Just wondering how everyone is doing aggregration of production data.
Data which runs in the vicinity of a few million a week.
What are the methods which will effectively provide the
min/max/average/count/stdev of the weekly sample size based on different
products/software mix etc.
and still be able to answer correctly, what's the average of data_1 over
the pass 2 months?
I can't just take the average of an 8 averages of each week)
eg:
wk avg data_1
w1 - 2
w2 - 2
w3 - 2
w4 - 3
w5 - 1
w6 - 2
w7 - 2
w8 - 2
average of past 2 months = ave(w1-w8) which is statistically wrong.

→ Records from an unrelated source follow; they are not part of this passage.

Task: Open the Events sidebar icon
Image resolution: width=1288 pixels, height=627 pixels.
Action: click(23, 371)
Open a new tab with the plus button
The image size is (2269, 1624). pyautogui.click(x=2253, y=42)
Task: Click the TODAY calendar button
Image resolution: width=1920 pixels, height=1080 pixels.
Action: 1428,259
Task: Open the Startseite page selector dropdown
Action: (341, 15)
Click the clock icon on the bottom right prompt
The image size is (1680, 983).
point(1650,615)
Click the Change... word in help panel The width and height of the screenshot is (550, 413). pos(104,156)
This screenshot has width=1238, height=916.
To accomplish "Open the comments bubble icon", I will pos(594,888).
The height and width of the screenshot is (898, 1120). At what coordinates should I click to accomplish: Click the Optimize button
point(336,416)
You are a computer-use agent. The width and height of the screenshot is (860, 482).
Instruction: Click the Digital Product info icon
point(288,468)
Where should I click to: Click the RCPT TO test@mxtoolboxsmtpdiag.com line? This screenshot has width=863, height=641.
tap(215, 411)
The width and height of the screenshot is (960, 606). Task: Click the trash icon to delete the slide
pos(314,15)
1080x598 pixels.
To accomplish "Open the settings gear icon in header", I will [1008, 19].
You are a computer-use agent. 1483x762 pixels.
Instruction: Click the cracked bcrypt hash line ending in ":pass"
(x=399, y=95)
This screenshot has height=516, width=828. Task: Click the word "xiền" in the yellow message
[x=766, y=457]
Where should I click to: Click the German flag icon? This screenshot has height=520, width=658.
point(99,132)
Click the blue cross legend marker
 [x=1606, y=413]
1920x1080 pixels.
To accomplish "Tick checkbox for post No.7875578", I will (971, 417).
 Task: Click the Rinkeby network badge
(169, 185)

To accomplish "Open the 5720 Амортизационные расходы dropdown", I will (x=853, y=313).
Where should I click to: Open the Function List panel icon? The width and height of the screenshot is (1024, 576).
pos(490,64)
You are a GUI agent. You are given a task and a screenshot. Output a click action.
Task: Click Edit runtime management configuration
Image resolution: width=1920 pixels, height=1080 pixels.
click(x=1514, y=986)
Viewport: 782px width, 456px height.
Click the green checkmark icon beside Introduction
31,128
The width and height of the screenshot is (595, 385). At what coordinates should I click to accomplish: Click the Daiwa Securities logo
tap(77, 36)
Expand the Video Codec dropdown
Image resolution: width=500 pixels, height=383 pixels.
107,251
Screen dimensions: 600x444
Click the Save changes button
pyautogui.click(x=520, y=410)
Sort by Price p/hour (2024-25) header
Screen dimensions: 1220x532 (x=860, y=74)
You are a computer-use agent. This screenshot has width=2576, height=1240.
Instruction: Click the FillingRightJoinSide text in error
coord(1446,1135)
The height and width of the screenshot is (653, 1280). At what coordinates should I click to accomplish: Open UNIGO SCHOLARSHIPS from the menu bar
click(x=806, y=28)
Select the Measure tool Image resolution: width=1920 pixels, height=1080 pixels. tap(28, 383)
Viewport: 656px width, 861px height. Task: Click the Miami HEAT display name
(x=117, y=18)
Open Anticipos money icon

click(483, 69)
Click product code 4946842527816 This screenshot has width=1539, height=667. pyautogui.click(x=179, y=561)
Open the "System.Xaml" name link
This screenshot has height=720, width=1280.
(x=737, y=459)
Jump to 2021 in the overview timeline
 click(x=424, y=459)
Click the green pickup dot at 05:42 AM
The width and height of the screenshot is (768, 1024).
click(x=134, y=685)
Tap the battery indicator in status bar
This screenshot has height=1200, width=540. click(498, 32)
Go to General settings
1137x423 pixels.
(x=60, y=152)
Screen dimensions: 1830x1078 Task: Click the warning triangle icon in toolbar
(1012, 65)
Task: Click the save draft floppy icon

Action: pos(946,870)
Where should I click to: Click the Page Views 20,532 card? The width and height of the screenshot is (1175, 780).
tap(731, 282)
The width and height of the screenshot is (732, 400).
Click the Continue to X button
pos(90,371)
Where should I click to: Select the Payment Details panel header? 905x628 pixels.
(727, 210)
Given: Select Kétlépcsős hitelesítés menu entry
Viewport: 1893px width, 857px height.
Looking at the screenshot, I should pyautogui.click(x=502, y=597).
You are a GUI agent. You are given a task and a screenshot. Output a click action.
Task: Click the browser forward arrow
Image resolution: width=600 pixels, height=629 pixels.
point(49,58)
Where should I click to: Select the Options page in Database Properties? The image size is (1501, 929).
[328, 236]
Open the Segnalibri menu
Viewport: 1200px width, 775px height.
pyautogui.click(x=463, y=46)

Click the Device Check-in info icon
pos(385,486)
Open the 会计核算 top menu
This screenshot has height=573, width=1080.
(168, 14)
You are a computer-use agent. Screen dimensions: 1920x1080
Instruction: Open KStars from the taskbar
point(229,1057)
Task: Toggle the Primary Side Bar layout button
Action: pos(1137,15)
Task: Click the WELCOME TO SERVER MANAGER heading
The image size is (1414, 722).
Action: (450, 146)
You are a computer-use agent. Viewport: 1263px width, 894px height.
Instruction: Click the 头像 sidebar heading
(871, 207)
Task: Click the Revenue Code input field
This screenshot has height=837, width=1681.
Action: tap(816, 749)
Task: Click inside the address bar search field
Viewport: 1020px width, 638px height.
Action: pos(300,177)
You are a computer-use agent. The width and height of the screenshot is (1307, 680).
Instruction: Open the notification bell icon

using sum of data_1 per week would work though. Please share your
expertise / experience.
(getting min/max/count isn't much of an issue. Stdev is the main issue I
believe)
One such instance I've read about is..
From this website : (it references using SQL Server Analysis services
but I think the concept is the same)
http://www.phptr.com/articles/printerfriendly.asp?p=337135&rl=1
1. Calculate sum of square of each sale
2. multiple the result of step 1 by the sales count
3. sum all sales
4. Square the result of step 3
5. Substract the result of step 4 from the result of step 2
6. Multiply the sales count by one less than sales count ("sales_count"
* ("sales_count" - 1))
7. Divide the result of step 5 by the result of step 6
8. Stdev will be the square root of step 7
The results are valid (verified with actual data) but I don't understand
the logic. All the Statistical books I've read marked stdev as sqrt
(sum(x - ave(x))^2 / (n - 1). The formula is very different, hence the
confusion.